**WORK ITEM**. In the sentencing transcript, how many days are declared to be counted as time already served under the sentence?

The sentence on Charge 1 starts today and goes for a period of two years from today.
The sentence on Charge 2 starts today.
I also direct, pursuant to s.6F of the Sentencing Act, that it be entered into the records of the court that I have sentenced you in respect of Charge 2 as a serious sexual offender within the meaning of that Act.
Pursuant to s.16E of the Crimes Act 1914, the Commonwealth Act, and s.18(4) of the Sentencing Act 1991 (Vic), I declare that the period of five days be reckoned as time already served under this sentence and I direct that the fact of this declaration and its details be noted in the records of the court.
Pursuant to s.6AAA of the Sentencing Act 1991, but for your pleas of guilty, the sentence that would have been imposed is a total effective sentence over both charges of 30 months' imprisonment with ten months to be immediately served.
The recognisance orders will have to be signed shortly. Before that is done there is a further matter to which I need to attend. You may take a seat for a moment, Mr Jones. I will deal with that other matter in a moment. Is it appropriate the recognisance order be signed now?
MS BRECKWEG: Yes, it is, Your Honour. Just to clarify, Your Honour, the effect of it is that three months' imprisonment will be served as of today.
HIS HONOUR: Correct.
MS BRECKWEG: Which means that the release date would be after his release from prison on the current matters. Thank you.
HIS HONOUR: Yes, that is right. I am sorry that that caused a confusion. I keep forgetting that it is nearly June.

**DATA FOR ANALYSIS**.
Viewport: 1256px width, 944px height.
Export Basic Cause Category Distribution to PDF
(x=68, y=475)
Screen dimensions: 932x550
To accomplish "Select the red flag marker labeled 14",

* * *

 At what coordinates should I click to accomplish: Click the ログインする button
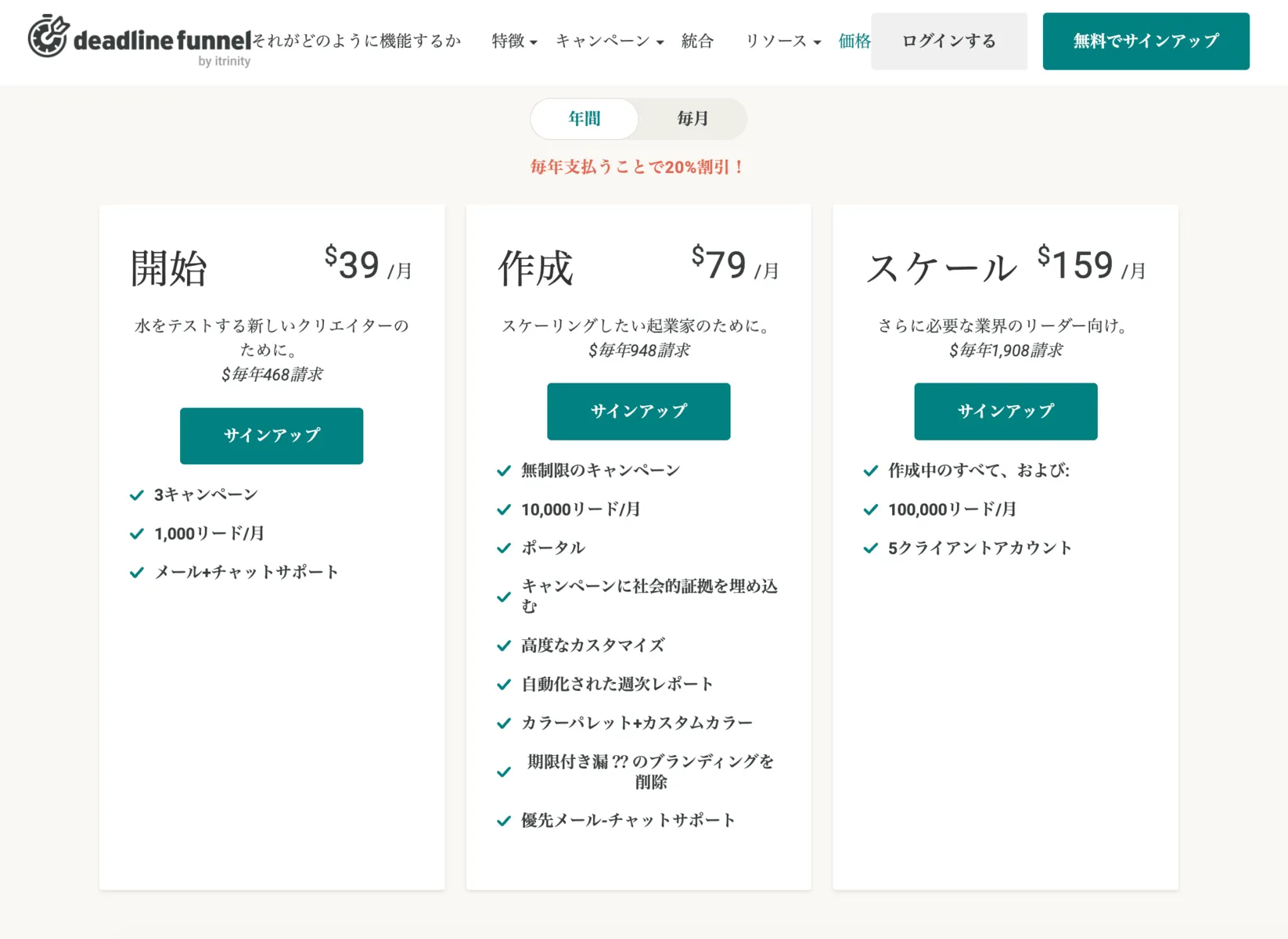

* * *

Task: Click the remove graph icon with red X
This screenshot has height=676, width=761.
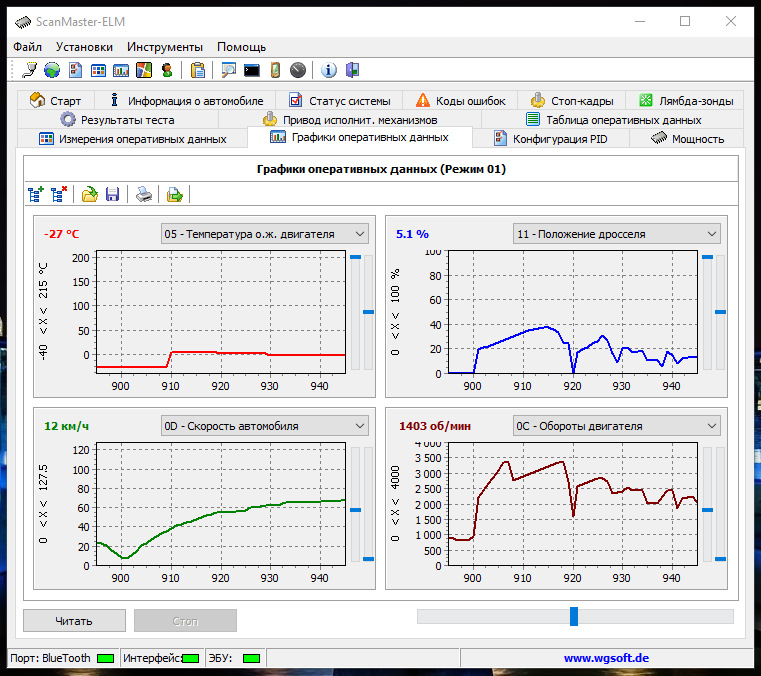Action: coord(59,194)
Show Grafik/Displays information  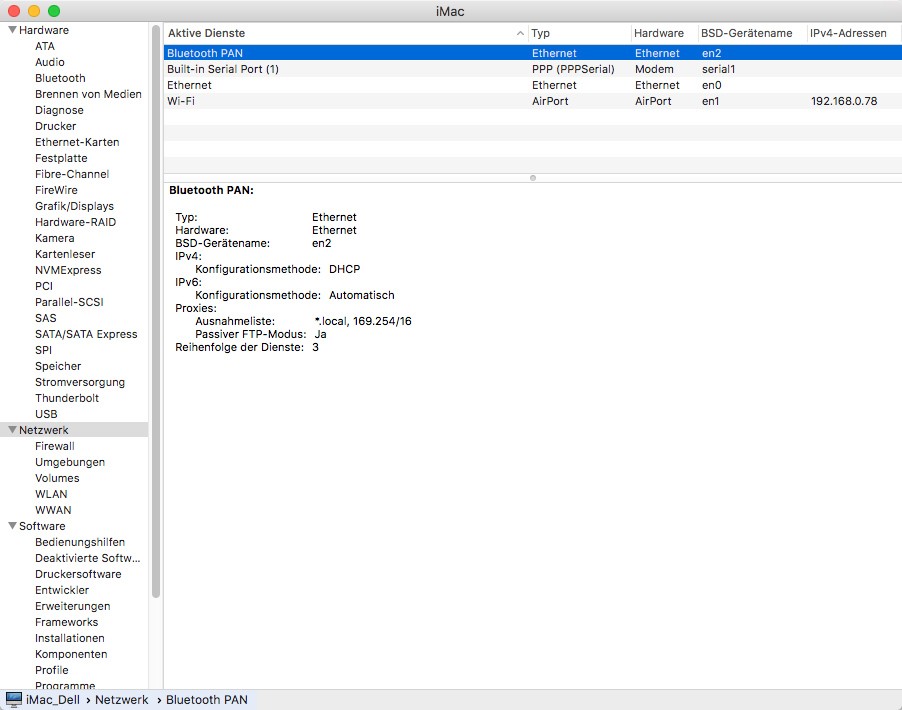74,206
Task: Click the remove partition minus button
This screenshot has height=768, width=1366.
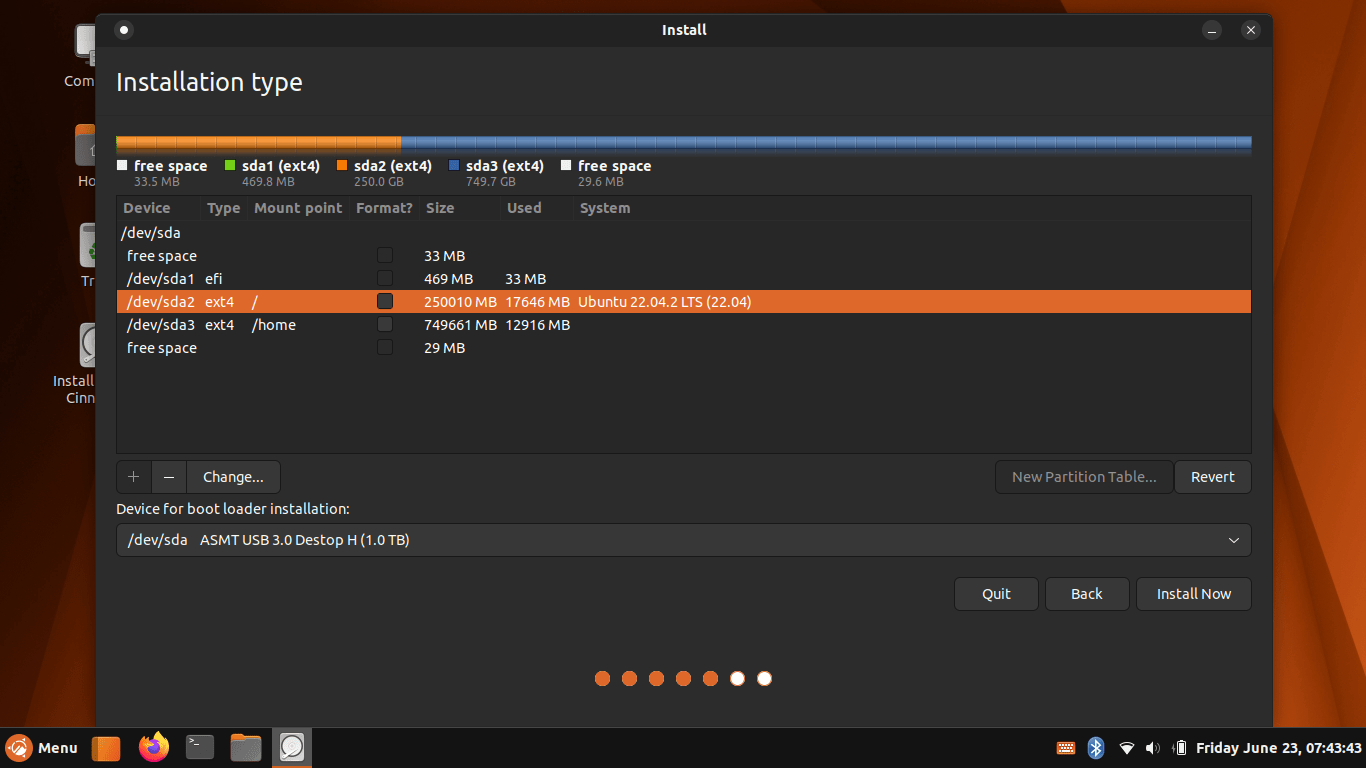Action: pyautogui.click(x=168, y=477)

**RESULT BELOW**. Five days.